If the government doesn't take action soon there will be a real lack of public sector workers in the capital. House prices in London are way above the means of many workers. Whilst it would be impossible for the government to reduce house prices, paying public sector workers more would certainly help.
Steve Richards, Gloucester
Whatever the solution is, it isn't going to be the idea of giving subsidies to teachers, policemen, and nurses to buy a house. The long-term solution will find itself: Businesses will be unable to recruit people at levels below "director with stock options" and will relocate to other parts of the country - or to Europe. Lille is a lot close to London than Newcastle, and salaries and house prices there are lower than anywhere in England...
Peter Galbavy, UK
I am in the fortunate position to not have to worry about paying a mortgage though I really feel sorry for all these young people nowadays.
I would much rather pay my money to a bank towards a mortgage than line the pockets of a greedy landlord.
House prices have gone mad, they will no doubt crash at one point.
As things stand at the moment there is no way I can afford to buy a house. The thing that concerns me is that whilst nurses etc may have the possibility of a government loan (which I think on the face of it is a good idea), I, as a scientist who does not earn very much either, will not get that assistance.
Alex Banks, UK, living in Ireland
The solution is to use existing 'social housing' for poor workers rather than
benefit claimants. In the south east at least the 'wealthy' are those who can
get a council/community association house. Then come the 'poor', with incomes
of say 10-20 thousand, who can afford nothing. Then the 'professionals' who can
afford to buy their own house (although in my own case this is still less
luxurious than a lot of council property).
So where do we house those who don't work or failed to save for their
retirement? I'm sure there must be some unused tower blocks up north.
I like Alan De Brun's comment
about not helping people to buy houses
as they can rent! I spend more on
rent and bills than I would do on a
mortgage - an average of about £600
a month. Yet my salary of £17K won't
permit me to buy anything at all in the
Oxford area.
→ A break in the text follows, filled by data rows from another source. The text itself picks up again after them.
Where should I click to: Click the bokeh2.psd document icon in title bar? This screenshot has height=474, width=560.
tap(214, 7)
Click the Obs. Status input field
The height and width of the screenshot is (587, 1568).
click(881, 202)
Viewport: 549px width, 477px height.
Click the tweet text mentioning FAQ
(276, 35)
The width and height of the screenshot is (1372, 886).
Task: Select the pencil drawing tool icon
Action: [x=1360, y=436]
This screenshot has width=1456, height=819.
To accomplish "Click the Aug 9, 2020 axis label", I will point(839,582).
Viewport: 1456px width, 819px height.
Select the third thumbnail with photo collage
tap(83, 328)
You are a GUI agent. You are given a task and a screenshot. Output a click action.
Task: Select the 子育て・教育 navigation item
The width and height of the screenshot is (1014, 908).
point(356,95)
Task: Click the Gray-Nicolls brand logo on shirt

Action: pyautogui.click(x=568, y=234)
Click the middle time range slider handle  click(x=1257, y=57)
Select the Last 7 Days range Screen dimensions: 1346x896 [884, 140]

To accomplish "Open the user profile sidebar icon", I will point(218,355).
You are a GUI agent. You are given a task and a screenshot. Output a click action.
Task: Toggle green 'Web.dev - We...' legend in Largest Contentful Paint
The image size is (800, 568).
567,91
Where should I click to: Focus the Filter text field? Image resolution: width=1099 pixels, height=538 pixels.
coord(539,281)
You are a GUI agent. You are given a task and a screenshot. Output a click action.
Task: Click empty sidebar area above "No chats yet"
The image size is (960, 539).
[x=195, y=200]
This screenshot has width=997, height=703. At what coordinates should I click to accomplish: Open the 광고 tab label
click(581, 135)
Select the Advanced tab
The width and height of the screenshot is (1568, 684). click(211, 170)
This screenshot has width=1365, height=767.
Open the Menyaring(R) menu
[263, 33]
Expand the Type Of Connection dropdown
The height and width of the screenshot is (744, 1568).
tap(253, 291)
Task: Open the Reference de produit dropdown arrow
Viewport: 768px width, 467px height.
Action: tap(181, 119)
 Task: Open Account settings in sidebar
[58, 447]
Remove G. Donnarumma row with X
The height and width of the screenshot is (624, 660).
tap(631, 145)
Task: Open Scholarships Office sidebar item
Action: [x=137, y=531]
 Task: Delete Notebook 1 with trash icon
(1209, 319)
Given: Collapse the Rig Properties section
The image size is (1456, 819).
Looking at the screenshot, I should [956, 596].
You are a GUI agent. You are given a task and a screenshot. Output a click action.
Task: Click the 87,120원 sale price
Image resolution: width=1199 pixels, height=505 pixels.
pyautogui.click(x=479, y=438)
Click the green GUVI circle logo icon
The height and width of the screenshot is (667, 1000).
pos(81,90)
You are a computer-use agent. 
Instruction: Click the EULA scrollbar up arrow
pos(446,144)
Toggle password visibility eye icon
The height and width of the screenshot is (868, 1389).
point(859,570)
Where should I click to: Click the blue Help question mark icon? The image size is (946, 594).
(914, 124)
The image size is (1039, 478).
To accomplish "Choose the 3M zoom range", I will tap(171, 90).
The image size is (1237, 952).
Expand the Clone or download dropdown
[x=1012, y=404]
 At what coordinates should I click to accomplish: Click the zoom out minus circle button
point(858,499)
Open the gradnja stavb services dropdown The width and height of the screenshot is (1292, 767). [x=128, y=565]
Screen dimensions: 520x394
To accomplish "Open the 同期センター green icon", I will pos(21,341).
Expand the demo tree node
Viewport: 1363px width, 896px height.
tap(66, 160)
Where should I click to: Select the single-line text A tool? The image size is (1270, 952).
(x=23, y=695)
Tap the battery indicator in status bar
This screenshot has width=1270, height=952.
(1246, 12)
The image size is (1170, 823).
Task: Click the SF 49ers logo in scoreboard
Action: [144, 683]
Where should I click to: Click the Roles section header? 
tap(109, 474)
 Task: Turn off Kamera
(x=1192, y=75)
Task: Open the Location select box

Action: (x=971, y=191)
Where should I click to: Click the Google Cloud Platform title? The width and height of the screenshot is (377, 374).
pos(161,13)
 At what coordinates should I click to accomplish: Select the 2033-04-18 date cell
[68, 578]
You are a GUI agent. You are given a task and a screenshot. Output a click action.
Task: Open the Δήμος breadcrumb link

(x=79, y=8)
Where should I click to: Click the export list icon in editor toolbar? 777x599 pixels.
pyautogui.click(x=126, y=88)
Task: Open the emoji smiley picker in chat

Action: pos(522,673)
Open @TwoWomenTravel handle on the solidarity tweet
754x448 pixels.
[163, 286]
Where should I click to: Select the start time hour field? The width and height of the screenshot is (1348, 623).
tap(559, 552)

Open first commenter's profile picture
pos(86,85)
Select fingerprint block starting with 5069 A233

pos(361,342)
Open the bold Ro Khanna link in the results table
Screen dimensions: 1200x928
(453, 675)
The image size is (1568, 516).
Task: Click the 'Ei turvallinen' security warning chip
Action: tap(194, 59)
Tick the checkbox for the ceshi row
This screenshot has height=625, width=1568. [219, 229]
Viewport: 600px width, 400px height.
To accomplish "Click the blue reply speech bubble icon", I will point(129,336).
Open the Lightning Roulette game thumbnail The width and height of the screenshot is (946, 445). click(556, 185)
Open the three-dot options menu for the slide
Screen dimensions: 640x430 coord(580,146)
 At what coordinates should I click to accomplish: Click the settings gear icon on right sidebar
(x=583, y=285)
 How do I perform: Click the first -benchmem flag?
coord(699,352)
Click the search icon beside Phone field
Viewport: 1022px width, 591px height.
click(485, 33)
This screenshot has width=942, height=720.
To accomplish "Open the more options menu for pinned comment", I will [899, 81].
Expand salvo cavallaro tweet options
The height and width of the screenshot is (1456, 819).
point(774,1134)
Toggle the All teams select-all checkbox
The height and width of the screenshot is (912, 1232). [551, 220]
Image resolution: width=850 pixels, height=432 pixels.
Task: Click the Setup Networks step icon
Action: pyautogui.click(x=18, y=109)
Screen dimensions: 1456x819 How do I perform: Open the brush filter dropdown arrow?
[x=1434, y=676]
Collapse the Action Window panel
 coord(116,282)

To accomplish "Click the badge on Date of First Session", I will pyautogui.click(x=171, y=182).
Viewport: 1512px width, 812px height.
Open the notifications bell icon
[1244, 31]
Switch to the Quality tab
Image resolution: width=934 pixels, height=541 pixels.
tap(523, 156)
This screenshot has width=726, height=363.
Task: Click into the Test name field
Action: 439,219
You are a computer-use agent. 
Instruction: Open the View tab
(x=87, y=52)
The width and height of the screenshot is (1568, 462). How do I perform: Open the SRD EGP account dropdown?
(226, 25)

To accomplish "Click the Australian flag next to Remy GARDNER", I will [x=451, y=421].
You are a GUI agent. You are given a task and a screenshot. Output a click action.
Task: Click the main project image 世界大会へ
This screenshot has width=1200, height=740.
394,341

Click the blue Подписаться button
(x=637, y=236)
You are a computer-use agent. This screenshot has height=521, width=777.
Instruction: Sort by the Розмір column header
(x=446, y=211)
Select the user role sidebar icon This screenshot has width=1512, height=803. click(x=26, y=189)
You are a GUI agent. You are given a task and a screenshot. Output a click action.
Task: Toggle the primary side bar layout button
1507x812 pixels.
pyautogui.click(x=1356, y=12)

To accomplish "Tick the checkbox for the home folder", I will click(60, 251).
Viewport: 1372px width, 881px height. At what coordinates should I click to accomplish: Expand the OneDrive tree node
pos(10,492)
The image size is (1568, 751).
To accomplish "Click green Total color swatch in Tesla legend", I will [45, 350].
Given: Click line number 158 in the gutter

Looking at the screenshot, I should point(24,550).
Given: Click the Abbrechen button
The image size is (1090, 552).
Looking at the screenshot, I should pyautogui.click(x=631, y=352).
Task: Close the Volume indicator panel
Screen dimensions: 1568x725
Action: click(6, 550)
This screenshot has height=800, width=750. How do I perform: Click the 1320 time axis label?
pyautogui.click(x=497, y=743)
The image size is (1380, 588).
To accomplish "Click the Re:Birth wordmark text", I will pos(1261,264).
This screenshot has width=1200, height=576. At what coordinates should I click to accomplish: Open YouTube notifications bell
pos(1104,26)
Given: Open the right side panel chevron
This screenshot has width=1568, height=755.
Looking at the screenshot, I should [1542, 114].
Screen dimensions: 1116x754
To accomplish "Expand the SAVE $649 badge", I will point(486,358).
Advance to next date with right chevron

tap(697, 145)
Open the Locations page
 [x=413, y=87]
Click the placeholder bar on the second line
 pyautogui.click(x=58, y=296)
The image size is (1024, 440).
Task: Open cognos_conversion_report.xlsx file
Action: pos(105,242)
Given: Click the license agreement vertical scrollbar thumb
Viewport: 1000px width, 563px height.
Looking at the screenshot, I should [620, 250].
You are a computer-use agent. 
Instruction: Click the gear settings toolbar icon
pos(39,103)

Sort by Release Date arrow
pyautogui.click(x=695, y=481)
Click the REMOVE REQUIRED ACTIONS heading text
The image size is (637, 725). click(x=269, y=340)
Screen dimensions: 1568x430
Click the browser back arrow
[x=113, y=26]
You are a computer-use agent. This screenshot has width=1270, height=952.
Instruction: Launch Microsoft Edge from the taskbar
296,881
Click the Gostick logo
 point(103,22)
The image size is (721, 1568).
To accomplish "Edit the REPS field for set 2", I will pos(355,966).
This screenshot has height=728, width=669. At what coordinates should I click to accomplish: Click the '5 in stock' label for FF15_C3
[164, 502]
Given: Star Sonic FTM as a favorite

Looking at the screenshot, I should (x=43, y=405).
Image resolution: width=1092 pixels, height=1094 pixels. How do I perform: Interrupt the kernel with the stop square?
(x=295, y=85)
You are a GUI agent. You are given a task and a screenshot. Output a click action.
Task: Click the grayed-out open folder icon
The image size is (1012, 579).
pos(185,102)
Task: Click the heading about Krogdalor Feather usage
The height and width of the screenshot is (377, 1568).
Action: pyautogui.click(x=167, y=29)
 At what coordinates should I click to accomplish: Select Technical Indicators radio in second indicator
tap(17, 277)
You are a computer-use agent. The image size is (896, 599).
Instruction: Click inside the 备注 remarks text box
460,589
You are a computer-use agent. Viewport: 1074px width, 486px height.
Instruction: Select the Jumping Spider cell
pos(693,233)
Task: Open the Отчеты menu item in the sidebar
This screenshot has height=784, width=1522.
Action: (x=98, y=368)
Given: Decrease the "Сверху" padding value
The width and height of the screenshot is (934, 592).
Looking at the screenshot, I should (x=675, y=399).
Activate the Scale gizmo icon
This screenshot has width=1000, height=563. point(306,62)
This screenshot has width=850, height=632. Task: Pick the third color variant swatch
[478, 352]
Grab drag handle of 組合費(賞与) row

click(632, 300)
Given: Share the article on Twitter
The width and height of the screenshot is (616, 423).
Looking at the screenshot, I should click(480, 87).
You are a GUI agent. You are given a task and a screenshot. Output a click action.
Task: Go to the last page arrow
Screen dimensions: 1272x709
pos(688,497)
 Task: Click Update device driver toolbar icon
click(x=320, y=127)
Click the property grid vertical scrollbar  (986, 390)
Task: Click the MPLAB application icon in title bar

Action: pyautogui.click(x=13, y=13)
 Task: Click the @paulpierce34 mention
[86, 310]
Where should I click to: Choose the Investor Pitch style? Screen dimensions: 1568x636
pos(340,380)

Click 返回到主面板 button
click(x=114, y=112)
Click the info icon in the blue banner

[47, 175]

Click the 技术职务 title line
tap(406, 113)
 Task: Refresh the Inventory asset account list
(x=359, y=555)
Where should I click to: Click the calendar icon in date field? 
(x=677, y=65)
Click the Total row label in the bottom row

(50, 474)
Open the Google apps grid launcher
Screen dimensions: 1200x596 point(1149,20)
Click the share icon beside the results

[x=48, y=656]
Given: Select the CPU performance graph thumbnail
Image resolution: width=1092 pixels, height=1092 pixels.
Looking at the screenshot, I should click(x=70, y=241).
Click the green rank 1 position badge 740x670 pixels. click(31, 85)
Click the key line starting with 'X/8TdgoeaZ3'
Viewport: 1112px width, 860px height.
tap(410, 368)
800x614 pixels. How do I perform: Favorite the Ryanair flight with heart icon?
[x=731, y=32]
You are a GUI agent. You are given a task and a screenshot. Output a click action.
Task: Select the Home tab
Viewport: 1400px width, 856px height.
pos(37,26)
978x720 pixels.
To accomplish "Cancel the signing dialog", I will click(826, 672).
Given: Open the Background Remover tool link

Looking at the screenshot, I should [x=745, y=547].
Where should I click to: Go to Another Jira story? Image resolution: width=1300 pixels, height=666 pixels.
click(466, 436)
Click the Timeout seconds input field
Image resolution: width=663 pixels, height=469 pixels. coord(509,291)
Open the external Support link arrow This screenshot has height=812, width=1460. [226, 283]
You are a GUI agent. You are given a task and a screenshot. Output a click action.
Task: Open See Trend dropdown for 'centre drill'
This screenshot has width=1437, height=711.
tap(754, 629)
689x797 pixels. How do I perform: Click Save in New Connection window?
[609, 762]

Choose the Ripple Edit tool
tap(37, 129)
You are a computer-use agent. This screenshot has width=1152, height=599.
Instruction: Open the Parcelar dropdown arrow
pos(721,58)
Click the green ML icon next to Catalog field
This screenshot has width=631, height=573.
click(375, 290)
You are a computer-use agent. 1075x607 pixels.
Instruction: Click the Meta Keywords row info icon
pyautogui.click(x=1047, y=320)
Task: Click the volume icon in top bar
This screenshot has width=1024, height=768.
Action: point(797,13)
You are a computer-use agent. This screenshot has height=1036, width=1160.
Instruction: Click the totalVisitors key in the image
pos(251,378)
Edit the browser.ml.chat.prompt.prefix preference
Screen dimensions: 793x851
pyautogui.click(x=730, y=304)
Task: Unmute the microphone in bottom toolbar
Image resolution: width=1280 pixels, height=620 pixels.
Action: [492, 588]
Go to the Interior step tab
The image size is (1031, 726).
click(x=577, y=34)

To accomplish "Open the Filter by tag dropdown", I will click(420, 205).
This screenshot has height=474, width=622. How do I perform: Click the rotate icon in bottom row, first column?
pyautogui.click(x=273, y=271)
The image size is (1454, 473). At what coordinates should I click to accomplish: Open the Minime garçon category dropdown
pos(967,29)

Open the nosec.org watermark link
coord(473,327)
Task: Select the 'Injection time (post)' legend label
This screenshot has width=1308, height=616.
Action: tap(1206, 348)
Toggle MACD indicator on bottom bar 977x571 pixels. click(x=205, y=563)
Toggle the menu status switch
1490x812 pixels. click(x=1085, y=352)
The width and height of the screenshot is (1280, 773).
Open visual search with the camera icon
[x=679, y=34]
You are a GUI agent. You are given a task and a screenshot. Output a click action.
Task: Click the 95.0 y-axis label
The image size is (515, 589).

I've had to
look for another job because I can't
afford to live or work here and the job I've
been offered is unlikely to be more
than a temporary measure as rents
continue to rise. I'm looking at average
rents of £7,500 a year.
Someone has got to curb spiralling rents
or else pay realistic wages.
Why should we assist people to buy houses? Are there not apartments and houses that they can rent?
If people can't afford to buy, they need to accept the fact.
If I were to suggest that the government provided assistance to buy my holiday home, my car or my holidays - how would people feel about it?
People need to wake up and take responsibility for their own financial future and not expect to be 'bailed-out' by everyone else.
Kate, London, England
I believe that prices will slow or level off but not crash. (I also hope so, having bought a house 18 months ago and spent the profit I made on my flat refurbishing it). But even this will be temporary (Mr Brown is doing a good job overall), so don't wait too long..
I gambled on the housing market during the eighties. I became very rich and then the downturn came. My luxury properties were repossessed by the lenders and I ended living in a bedsit like a poor student. I learned the hard way that a property is primarily for nesting and not just investing.